"Hackers, Phrackers, and Crackers"
The true story of Kevin Mitnick - World famous Computer Hacker
By: J. R. Minor
You could almost write a new dictionary on the terms used these days to represent a new
generation of computer crimes. The word "Hacker" is the most commonly used to describe
an individual who is an avid computer-savy enthusiast, capable of manipulating a remote
computer. "Phracker", a term given to "phone freaks", who have, and use, the knowledge to
make unauthorized long distance phone calls using a variety of methods such as cards, codes,
and tones. Last but not least, "Cracker" is a breed of both hacker and phracker, with the
skills to break the access codes to sensitive corporate, and government networks.
The following is a compilation of a true computer crime case about a real individual,
Kevin D. Mitnick. One of which could read like a John Grisham spy novel...
Kevin D. Mitnick
Age 31: AKA "Condor"
Kevin began his computer escapades at an early age when he joined a small group of local
hackers in the suburbs of Los Angeles Ca. He demonstrated his skills to piers by breaking into
the Monroe High School computer and altering the grade point averages. His legal troubles
began when he hacked into the North American Air Defense computer system in Colorado at
age 17... the year was 1981. Shortly after, he had advanced into phone phreaking with an
insatiable appetite for telephone switching equipment. To obtain the classified information
he needed on the telephone switching computers, Mitnick broke into the corporate offices
of Pacific Bell and obtained computer manuals, and software, on the COSMOS and MicroPort
computer systems. Because of his young age, he had avoided sentencing this time.
Advancing his skills into the late 1980's, Mitnick evaded authorities until 1989.
FBI agents were collecting evidence that Mitnick and a friend named DiCicco, had stolen
highly secret software programs, and research manuals, from Digital Equipment Corp.
Also mentioned were 17 internal access codes owned by MCI long distance network systems.
Mitnick and DiCicco were arrested, and The U.S. Magistrate in LA ordered Mitnick held without
bail, stating that "when armed with a keyboard, he posed a threat to the community".

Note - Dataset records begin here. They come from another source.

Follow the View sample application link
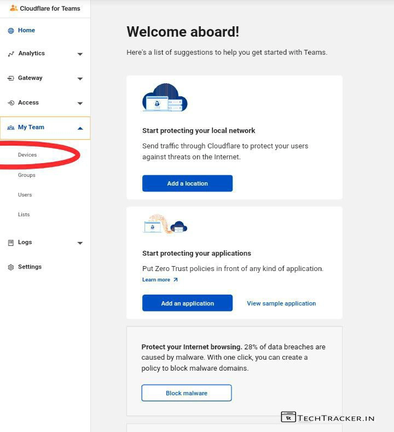The image size is (394, 432). [x=281, y=303]
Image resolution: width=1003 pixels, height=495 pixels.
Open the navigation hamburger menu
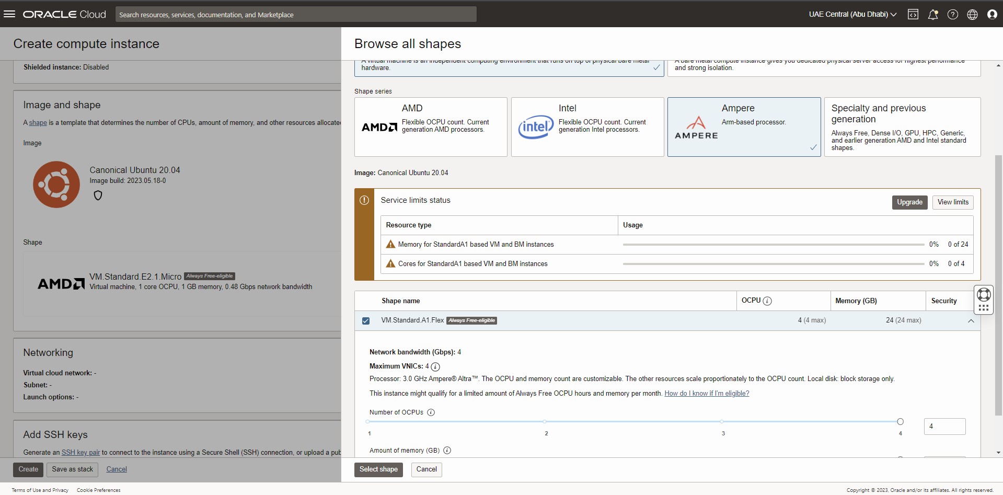(10, 14)
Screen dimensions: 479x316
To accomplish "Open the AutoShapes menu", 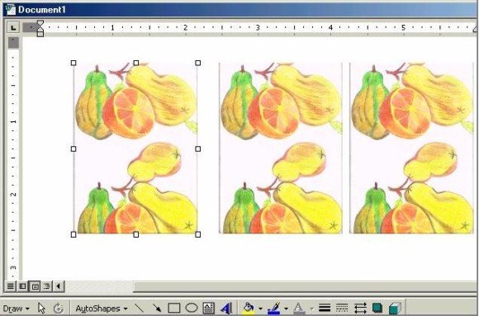I will pos(102,309).
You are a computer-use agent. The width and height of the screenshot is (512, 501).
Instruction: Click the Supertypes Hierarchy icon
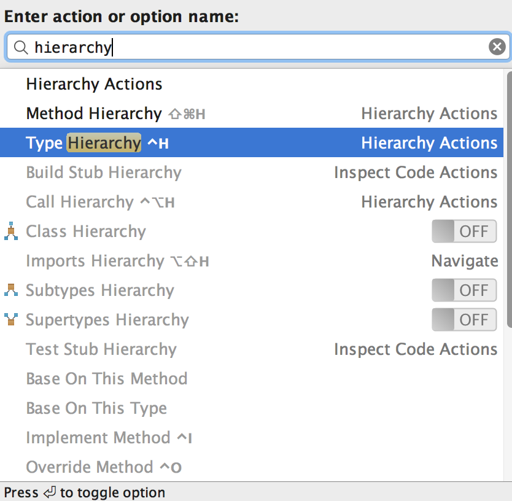[x=11, y=320]
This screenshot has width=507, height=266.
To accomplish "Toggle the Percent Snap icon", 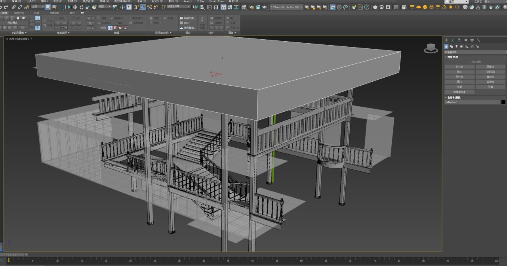I will click(x=149, y=7).
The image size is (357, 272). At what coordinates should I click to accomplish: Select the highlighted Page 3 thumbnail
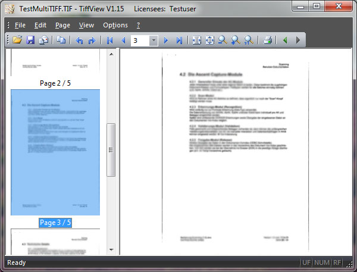(x=55, y=152)
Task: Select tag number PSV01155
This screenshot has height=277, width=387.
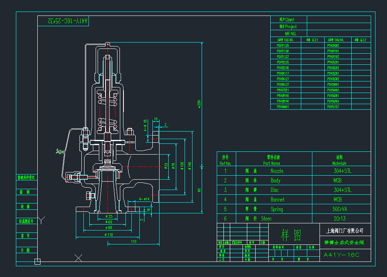Action: (x=283, y=46)
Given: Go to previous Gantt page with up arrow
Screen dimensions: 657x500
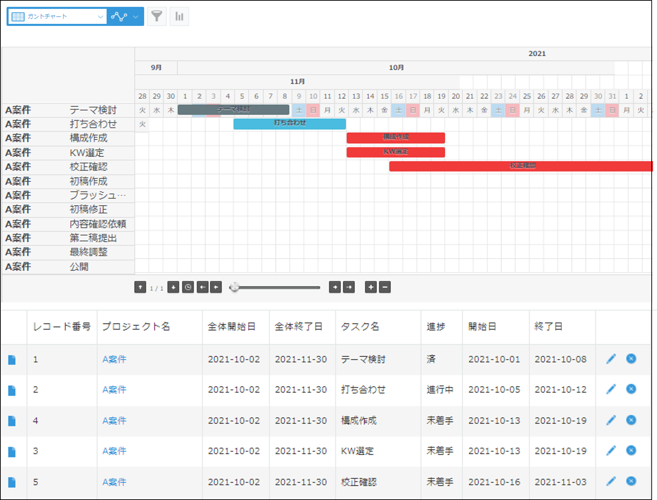Looking at the screenshot, I should (140, 287).
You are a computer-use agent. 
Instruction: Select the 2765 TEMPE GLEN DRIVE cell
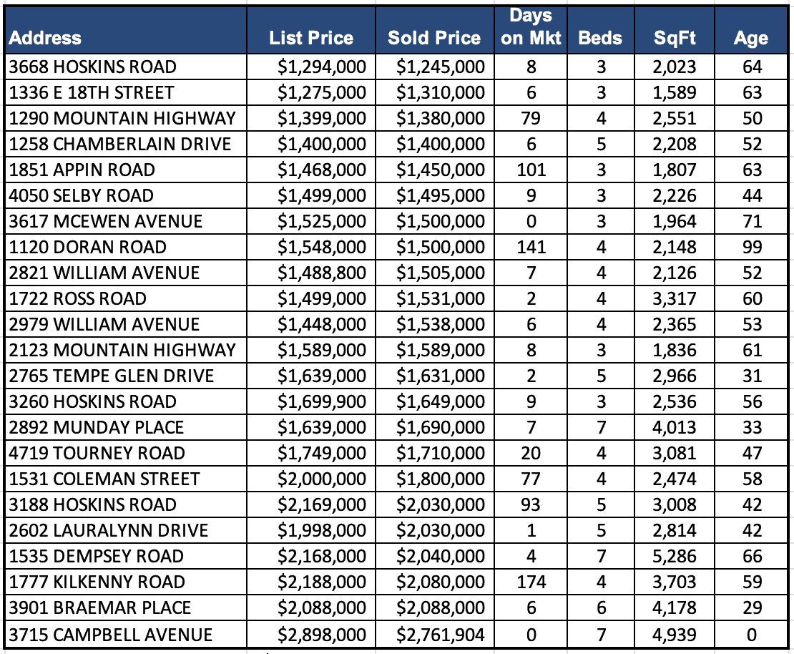pyautogui.click(x=112, y=376)
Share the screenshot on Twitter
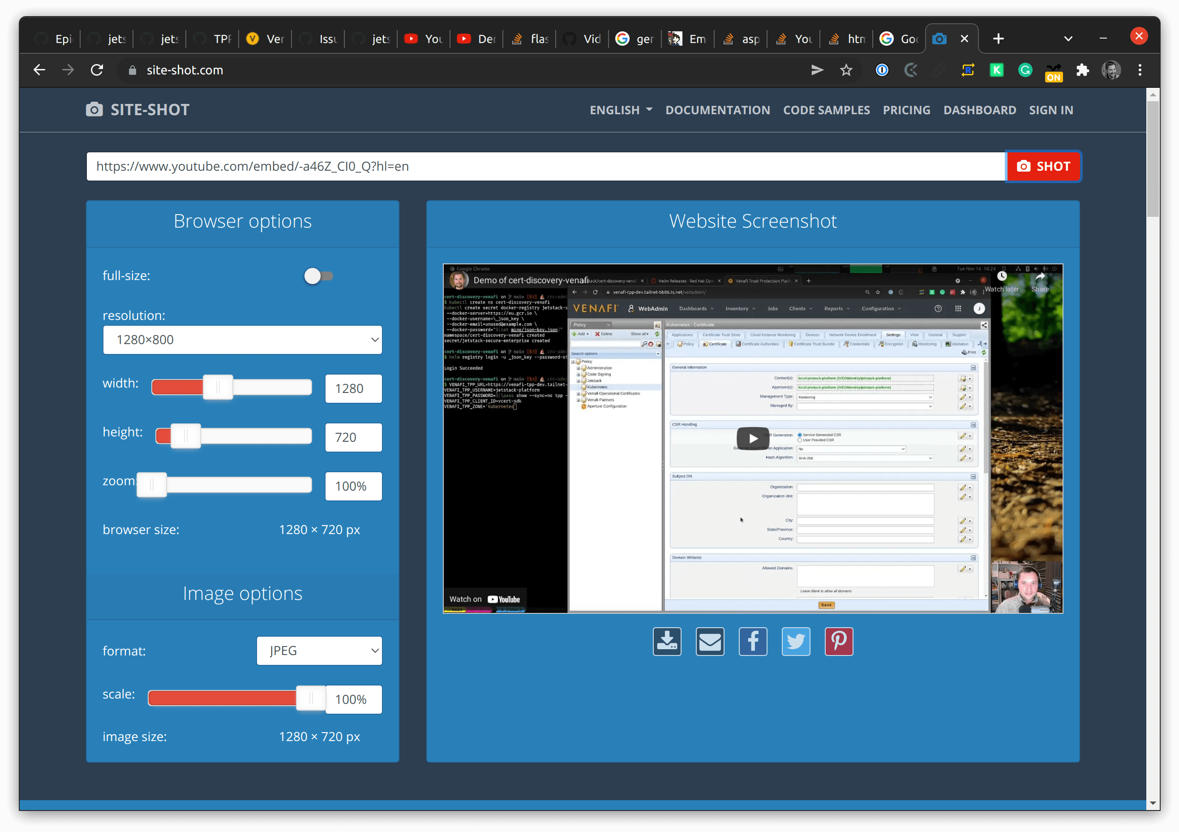The image size is (1179, 832). [x=795, y=641]
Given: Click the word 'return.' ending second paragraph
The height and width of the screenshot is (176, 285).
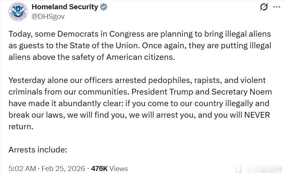Looking at the screenshot, I should pyautogui.click(x=21, y=127).
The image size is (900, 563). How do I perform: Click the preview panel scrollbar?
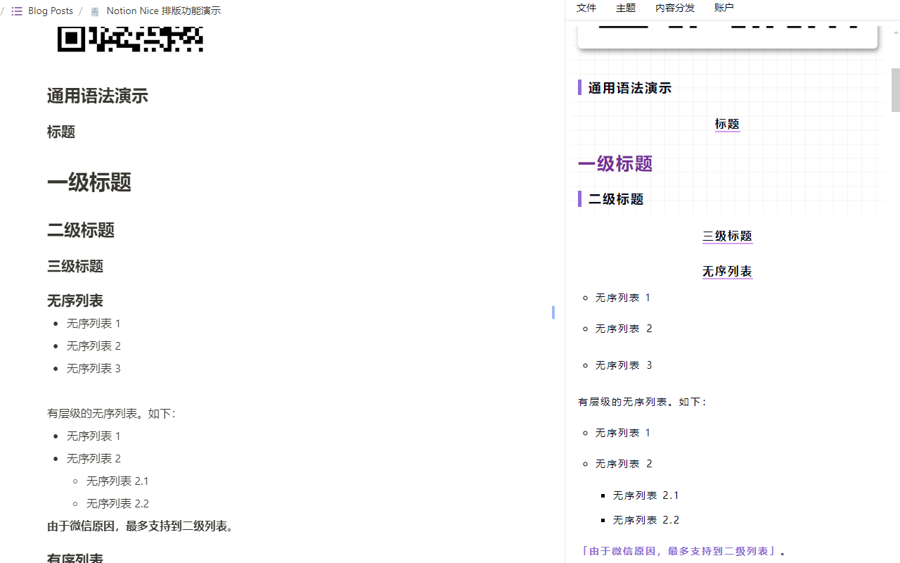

The assistant U.S. Attorney said "This person is very dangerous, and needs to be kept away
from a computer". Detective James K. Black, head of the L A Police department's computer
crime unit said of Mitnick "He is several levels above what you would characterize as a
computer hacker"
Now at age 25, Mitnick was sentenced to one year in a minimum security facility by judge
Mariana R. Pfaelzer of the U. S. District Court in Los Angeles Ca. DiCicco had turned witness
against him... the year was 1989. Judge Pfaelzer also ordered Mitnick to regularly attend
rehabilitation sessions, relating his addiction to computer break-ins to that of a substance
abuser. Federal prosecutors also obtained a court order restricting Mitnick's phone privileges
while in jail, for fear that he might get access to an outside computer. Harriet Rosetto, the
director of the rehabilitation facility said "hacking gives Kevin a sense of self-esteem that he
doesn't get in the real world, there was no greed or sabotage involved... He's like a big kid
playing Dungeons and Dragons".
One year later, Mitnick was released from the facility and assigned a probation officer.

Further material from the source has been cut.